# [WORK INSTRUCTIONS]
Could you copy every record below exactly as it stands?

(LISTED ENTRIES)

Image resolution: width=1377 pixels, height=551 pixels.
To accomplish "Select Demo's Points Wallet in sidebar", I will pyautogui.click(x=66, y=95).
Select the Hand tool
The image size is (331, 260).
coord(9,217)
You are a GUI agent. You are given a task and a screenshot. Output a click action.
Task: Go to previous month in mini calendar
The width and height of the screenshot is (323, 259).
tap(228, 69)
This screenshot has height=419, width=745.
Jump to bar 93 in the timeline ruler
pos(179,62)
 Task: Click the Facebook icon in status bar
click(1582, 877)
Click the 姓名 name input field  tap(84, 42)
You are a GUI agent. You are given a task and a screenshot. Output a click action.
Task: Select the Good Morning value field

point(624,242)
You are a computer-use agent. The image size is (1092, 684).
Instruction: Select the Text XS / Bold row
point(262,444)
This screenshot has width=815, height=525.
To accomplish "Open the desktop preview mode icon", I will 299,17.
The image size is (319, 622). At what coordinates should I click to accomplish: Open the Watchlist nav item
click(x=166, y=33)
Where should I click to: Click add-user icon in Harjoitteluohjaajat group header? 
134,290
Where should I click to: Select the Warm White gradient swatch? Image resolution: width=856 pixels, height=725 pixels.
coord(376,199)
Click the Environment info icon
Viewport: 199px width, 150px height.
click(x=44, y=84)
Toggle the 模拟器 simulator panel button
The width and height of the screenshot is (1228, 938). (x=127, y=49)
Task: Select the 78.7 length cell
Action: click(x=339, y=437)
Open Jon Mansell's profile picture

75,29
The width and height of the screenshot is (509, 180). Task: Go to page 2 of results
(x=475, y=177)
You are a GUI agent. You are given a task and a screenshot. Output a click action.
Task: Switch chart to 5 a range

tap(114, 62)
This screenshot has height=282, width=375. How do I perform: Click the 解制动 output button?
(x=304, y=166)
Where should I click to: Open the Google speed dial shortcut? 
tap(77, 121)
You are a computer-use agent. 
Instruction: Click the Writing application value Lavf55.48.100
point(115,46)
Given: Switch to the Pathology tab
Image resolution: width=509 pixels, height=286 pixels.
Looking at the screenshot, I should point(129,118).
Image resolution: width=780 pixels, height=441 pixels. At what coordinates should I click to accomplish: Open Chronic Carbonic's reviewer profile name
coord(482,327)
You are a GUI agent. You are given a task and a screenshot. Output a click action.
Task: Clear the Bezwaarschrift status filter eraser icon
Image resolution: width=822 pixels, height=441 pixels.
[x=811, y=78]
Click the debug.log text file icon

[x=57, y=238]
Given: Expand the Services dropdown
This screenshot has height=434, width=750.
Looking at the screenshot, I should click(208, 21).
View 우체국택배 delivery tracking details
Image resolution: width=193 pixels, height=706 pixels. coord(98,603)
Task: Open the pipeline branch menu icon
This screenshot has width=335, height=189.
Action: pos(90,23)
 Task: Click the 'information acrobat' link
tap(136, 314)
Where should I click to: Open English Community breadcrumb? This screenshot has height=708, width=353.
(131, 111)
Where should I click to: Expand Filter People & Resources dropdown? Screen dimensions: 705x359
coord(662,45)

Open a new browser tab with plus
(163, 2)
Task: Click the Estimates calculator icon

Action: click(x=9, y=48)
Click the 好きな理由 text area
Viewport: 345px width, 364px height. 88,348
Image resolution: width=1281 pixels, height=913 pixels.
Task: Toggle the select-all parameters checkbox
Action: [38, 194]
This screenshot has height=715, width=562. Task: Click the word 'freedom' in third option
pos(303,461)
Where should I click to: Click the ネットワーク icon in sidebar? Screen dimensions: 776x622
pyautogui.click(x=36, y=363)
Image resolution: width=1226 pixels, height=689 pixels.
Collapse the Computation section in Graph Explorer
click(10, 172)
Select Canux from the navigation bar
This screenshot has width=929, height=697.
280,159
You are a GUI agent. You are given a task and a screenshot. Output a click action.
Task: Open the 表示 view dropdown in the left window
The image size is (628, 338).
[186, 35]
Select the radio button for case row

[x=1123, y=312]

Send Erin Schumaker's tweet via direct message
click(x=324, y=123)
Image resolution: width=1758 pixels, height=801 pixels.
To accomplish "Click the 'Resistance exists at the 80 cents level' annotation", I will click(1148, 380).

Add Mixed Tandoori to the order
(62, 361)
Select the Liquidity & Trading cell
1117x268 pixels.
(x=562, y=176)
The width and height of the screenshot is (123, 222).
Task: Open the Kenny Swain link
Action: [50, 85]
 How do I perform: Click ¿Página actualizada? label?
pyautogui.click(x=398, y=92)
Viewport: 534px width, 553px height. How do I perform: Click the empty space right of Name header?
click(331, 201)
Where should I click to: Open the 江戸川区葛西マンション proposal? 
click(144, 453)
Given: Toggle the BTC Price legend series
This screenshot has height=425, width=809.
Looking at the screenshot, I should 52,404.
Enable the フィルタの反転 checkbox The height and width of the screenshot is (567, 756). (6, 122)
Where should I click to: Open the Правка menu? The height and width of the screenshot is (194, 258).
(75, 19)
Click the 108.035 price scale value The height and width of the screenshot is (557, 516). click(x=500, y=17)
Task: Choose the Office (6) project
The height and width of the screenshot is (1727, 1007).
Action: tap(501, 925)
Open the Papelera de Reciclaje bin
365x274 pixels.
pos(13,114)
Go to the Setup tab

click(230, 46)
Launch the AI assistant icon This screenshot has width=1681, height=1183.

(End LISTED ENTRIES)

# [ANSWER]
Image resolution: width=1377 pixels, height=551 pixels.
To accomplish "Select Demo's Points Wallet in sidebar", I will pyautogui.click(x=66, y=95).
Select the Hand tool
The image size is (331, 260).
coord(9,217)
You are a GUI agent. You are given a task and a screenshot. Output a click action.
Task: Go to previous month in mini calendar
The width and height of the screenshot is (323, 259).
tap(228, 69)
This screenshot has height=419, width=745.
Jump to bar 93 in the timeline ruler
pos(179,62)
 Task: Click the Facebook icon in status bar
click(1582, 877)
Click the 姓名 name input field  tap(84, 42)
You are a GUI agent. You are given a task and a screenshot. Output a click action.
Task: Select the Good Morning value field

point(624,242)
You are a computer-use agent. The image size is (1092, 684).
Instruction: Select the Text XS / Bold row
point(262,444)
This screenshot has width=815, height=525.
To accomplish "Open the desktop preview mode icon", I will 299,17.
The image size is (319, 622). At what coordinates should I click to accomplish: Open the Watchlist nav item
click(x=166, y=33)
Where should I click to: Click add-user icon in Harjoitteluohjaajat group header? 
134,290
Where should I click to: Select the Warm White gradient swatch? Image resolution: width=856 pixels, height=725 pixels.
coord(376,199)
Click the Environment info icon
Viewport: 199px width, 150px height.
click(x=44, y=84)
Toggle the 模拟器 simulator panel button
The width and height of the screenshot is (1228, 938). (x=127, y=49)
Task: Select the 78.7 length cell
Action: click(x=339, y=437)
Open Jon Mansell's profile picture

75,29
The width and height of the screenshot is (509, 180). Task: Go to page 2 of results
(x=475, y=177)
You are a GUI agent. You are given a task and a screenshot. Output a click action.
Task: Switch chart to 5 a range

tap(114, 62)
This screenshot has height=282, width=375. How do I perform: Click the 解制动 output button?
(x=304, y=166)
Where should I click to: Open the Google speed dial shortcut? 
tap(77, 121)
You are a computer-use agent. 
Instruction: Click the Writing application value Lavf55.48.100
point(115,46)
Given: Switch to the Pathology tab
Image resolution: width=509 pixels, height=286 pixels.
Looking at the screenshot, I should point(129,118).
Image resolution: width=780 pixels, height=441 pixels. At what coordinates should I click to accomplish: Open Chronic Carbonic's reviewer profile name
coord(482,327)
You are a GUI agent. You are given a task and a screenshot. Output a click action.
Task: Clear the Bezwaarschrift status filter eraser icon
Image resolution: width=822 pixels, height=441 pixels.
[x=811, y=78]
Click the debug.log text file icon

[x=57, y=238]
Given: Expand the Services dropdown
This screenshot has height=434, width=750.
Looking at the screenshot, I should click(208, 21).
View 우체국택배 delivery tracking details
Image resolution: width=193 pixels, height=706 pixels. coord(98,603)
Task: Open the pipeline branch menu icon
This screenshot has width=335, height=189.
Action: pos(90,23)
 Task: Click the 'information acrobat' link
tap(136, 314)
Where should I click to: Open English Community breadcrumb? This screenshot has height=708, width=353.
(131, 111)
Where should I click to: Expand Filter People & Resources dropdown? Screen dimensions: 705x359
coord(662,45)

Open a new browser tab with plus
(163, 2)
Task: Click the Estimates calculator icon

Action: click(x=9, y=48)
Click the 好きな理由 text area
Viewport: 345px width, 364px height. 88,348
Image resolution: width=1281 pixels, height=913 pixels.
Task: Toggle the select-all parameters checkbox
Action: [38, 194]
This screenshot has height=715, width=562. Task: Click the word 'freedom' in third option
pos(303,461)
Where should I click to: Click the ネットワーク icon in sidebar? Screen dimensions: 776x622
pyautogui.click(x=36, y=363)
Image resolution: width=1226 pixels, height=689 pixels.
Collapse the Computation section in Graph Explorer
click(10, 172)
Select Canux from the navigation bar
This screenshot has width=929, height=697.
280,159
You are a GUI agent. You are given a task and a screenshot. Output a click action.
Task: Open the 表示 view dropdown in the left window
The image size is (628, 338).
[186, 35]
Select the radio button for case row

[x=1123, y=312]

Send Erin Schumaker's tweet via direct message
click(x=324, y=123)
Image resolution: width=1758 pixels, height=801 pixels.
To accomplish "Click the 'Resistance exists at the 80 cents level' annotation", I will click(1148, 380).

Add Mixed Tandoori to the order
(62, 361)
Select the Liquidity & Trading cell
1117x268 pixels.
(x=562, y=176)
The width and height of the screenshot is (123, 222).
Task: Open the Kenny Swain link
Action: [50, 85]
 How do I perform: Click ¿Página actualizada? label?
pyautogui.click(x=398, y=92)
Viewport: 534px width, 553px height. How do I perform: Click the empty space right of Name header?
click(331, 201)
Where should I click to: Open the 江戸川区葛西マンション proposal? 
click(144, 453)
Given: Toggle the BTC Price legend series
This screenshot has height=425, width=809.
Looking at the screenshot, I should 52,404.
Enable the フィルタの反転 checkbox The height and width of the screenshot is (567, 756). (6, 122)
Where should I click to: Open the Правка menu? The height and width of the screenshot is (194, 258).
(75, 19)
Click the 108.035 price scale value The height and width of the screenshot is (557, 516). click(x=500, y=17)
Task: Choose the Office (6) project
The height and width of the screenshot is (1727, 1007).
Action: tap(501, 925)
Open the Papelera de Reciclaje bin
365x274 pixels.
pos(13,114)
Go to the Setup tab

click(230, 46)
Launch the AI assistant icon This screenshot has width=1681, height=1183.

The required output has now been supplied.